Безусловно, но результат всегда непредсказуемый. В деле Умарали первоначально был очень большой резонанс, но этот резонанс ничего не дал. Дело даже не забрали в Следственный комитет Санкт-Петербурга. Я уже не говорю о федеральном уровне. Оно как валялось на уровне Невского района, так там и валяется. Даже не провели очной ставки между Зариной, сотрудниками ФМС и инспектором Алексеевой, не провели очных ставок со вторым очевидцем Далером Назаровым. Чем громче была общественная реакция, тем сильнее было сопротивление чиновников, сотрудников полиции, чтобы никого из своих не сдавать. На самом деле нашей целью не было наказание кого-то из полицейских или сотрудников УФМС, потому что они действовали по внутренней инструкции, то есть как всегда. Мы хотели выявить эту системную проблему в отношении мигрантов, и чтобы чиновники согласились, что она есть, изменили практику, а это сохранило бы жизни в будущем. И общественный резонанс помог выявить и показать эту проблему отбирания детей. Мы увидели колоссальную поддержку и сочувствие простых людей — эти слезы, боль незнакомых людей, эти цветы у посольства — вот это важно и дает надежду.

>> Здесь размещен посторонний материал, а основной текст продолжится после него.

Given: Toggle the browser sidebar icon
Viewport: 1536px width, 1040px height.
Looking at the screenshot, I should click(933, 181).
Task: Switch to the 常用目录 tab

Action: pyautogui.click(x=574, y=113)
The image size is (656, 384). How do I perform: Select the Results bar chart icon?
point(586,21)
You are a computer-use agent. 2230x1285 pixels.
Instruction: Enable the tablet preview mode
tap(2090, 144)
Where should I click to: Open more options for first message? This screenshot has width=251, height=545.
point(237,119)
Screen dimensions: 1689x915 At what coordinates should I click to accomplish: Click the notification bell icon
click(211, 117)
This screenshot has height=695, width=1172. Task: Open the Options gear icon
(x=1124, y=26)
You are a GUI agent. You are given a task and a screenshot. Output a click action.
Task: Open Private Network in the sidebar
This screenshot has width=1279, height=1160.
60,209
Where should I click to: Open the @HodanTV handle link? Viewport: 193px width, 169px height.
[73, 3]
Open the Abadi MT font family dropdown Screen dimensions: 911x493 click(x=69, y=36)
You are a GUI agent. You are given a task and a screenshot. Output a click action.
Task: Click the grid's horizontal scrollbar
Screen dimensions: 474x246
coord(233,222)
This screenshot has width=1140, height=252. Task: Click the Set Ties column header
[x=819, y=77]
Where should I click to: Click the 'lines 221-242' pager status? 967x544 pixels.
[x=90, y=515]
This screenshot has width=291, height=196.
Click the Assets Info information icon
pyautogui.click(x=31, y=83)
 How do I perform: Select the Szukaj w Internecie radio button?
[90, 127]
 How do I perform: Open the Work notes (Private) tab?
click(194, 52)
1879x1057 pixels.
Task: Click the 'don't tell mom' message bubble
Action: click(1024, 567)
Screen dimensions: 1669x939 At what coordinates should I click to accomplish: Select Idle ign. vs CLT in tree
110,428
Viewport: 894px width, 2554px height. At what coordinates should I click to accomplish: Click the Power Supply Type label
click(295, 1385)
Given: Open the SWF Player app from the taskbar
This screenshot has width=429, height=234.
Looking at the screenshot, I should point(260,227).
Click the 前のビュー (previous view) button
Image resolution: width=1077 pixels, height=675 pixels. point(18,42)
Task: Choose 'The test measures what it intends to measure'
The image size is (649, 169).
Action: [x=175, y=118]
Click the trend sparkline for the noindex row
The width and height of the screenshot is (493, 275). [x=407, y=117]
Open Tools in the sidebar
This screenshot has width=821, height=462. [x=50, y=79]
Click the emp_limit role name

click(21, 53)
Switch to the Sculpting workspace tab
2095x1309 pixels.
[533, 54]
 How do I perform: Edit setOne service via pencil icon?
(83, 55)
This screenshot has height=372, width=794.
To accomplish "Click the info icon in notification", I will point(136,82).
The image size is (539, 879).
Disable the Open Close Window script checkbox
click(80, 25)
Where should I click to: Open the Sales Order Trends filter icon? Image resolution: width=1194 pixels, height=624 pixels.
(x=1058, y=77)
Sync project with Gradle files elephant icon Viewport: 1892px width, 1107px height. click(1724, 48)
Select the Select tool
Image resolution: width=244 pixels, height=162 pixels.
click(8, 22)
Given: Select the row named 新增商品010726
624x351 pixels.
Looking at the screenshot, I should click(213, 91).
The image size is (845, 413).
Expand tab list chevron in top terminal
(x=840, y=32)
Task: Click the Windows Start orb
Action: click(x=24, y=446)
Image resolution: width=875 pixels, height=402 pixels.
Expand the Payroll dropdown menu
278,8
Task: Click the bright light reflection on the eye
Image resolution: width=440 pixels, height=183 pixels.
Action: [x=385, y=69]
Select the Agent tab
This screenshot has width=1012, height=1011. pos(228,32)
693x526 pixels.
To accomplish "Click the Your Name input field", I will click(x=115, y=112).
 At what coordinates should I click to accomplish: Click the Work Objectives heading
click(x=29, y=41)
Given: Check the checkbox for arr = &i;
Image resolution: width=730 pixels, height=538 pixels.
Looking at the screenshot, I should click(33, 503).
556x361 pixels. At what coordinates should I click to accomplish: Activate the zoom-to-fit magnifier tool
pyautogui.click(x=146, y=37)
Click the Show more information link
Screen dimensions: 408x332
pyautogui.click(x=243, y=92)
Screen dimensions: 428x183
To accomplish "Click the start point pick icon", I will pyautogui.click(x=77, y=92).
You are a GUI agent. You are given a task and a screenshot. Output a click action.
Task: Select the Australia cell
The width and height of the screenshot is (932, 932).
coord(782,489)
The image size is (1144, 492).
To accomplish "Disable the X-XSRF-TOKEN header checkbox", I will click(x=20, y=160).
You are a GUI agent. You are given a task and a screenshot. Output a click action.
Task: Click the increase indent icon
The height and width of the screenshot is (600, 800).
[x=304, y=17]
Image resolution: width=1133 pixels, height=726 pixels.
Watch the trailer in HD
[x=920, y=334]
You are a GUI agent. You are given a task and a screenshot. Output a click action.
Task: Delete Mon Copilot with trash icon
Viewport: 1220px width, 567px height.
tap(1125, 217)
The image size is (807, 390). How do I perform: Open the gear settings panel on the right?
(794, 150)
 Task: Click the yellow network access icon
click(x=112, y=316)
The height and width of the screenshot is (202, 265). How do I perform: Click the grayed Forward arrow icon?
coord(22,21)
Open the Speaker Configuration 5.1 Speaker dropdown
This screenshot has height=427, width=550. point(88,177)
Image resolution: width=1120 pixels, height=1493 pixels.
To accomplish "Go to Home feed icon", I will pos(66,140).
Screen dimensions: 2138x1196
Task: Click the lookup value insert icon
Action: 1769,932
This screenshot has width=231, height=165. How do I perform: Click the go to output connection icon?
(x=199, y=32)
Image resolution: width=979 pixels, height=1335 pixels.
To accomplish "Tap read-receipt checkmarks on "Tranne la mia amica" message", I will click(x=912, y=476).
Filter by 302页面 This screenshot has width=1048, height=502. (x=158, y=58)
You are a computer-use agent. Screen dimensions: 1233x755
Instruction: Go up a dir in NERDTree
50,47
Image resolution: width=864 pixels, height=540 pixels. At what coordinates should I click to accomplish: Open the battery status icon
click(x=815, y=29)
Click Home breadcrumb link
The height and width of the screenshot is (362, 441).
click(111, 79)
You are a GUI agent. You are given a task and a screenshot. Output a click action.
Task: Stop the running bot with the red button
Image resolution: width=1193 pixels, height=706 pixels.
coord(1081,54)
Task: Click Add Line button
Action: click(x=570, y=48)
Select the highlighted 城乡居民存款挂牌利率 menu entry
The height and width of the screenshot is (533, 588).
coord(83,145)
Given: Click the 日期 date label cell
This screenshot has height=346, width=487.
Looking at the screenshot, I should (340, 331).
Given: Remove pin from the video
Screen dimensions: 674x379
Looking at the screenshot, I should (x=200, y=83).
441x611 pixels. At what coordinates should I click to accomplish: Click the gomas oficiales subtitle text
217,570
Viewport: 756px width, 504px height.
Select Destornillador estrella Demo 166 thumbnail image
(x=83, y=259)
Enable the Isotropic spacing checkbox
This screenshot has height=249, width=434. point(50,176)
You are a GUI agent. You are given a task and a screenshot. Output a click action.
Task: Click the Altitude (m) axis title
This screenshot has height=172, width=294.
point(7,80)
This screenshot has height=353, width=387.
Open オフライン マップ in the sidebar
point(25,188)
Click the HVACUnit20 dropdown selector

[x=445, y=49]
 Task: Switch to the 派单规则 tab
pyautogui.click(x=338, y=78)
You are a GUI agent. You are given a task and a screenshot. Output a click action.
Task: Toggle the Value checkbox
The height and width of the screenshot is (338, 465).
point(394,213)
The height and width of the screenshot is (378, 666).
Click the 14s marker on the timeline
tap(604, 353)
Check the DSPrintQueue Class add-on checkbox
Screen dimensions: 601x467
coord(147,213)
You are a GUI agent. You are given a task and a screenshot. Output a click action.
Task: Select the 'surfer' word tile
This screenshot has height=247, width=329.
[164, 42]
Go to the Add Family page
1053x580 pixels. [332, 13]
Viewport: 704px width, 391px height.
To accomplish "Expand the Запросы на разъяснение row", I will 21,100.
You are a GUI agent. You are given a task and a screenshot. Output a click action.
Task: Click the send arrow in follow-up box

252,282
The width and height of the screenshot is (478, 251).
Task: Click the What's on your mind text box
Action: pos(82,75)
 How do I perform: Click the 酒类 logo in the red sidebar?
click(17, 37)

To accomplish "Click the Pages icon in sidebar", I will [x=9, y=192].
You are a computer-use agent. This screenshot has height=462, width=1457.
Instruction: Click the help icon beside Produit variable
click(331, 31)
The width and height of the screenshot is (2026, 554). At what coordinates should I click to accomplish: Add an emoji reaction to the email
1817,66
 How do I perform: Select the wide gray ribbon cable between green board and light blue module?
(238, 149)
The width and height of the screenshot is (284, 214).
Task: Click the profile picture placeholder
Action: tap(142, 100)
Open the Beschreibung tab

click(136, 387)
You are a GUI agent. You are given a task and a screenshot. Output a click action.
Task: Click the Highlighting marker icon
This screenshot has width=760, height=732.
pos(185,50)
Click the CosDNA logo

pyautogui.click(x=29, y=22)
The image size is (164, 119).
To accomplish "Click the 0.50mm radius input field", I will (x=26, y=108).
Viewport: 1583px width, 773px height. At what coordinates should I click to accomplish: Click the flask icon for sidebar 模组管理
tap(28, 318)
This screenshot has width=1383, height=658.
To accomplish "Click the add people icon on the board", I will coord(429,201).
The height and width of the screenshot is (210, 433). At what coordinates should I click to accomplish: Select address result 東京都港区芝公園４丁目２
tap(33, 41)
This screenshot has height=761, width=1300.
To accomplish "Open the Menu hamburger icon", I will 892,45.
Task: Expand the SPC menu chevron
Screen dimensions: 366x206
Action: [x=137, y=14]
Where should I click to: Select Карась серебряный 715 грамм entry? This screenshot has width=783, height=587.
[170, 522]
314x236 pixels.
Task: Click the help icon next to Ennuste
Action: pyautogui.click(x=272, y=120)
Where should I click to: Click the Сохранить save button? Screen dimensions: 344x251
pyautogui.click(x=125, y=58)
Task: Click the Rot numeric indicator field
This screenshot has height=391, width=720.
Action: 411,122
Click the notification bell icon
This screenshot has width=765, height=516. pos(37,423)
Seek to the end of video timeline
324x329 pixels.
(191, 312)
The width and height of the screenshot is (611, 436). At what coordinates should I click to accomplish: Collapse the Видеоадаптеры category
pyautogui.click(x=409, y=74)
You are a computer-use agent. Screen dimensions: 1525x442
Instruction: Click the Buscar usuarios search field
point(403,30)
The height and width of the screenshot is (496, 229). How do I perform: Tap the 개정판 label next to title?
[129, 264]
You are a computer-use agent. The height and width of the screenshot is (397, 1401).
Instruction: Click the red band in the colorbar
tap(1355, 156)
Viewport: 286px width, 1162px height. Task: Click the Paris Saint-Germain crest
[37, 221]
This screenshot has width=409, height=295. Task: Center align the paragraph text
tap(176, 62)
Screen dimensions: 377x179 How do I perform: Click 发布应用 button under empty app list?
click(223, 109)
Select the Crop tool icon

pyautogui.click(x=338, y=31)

Рустам Назаров и его мать больше не общаются с прессой, почему?
Зарина уехала, и они не верят, что дело будет расследовано. На суды уйдут годы. Они уже много раз давали показания, это приносит им душевную боль, а в итоге появляются статьи в каких-то изданиях, где информации больше, чем у самих потерпевших, и они уже не понимают, где правда, а где ложь. Они все время спрашивают: «Когда суд?» А кого судить, вирус? Суда над вирусом не будет.
На вас не оказывают давление?
Прямого нет — все-таки мы не в Сомали.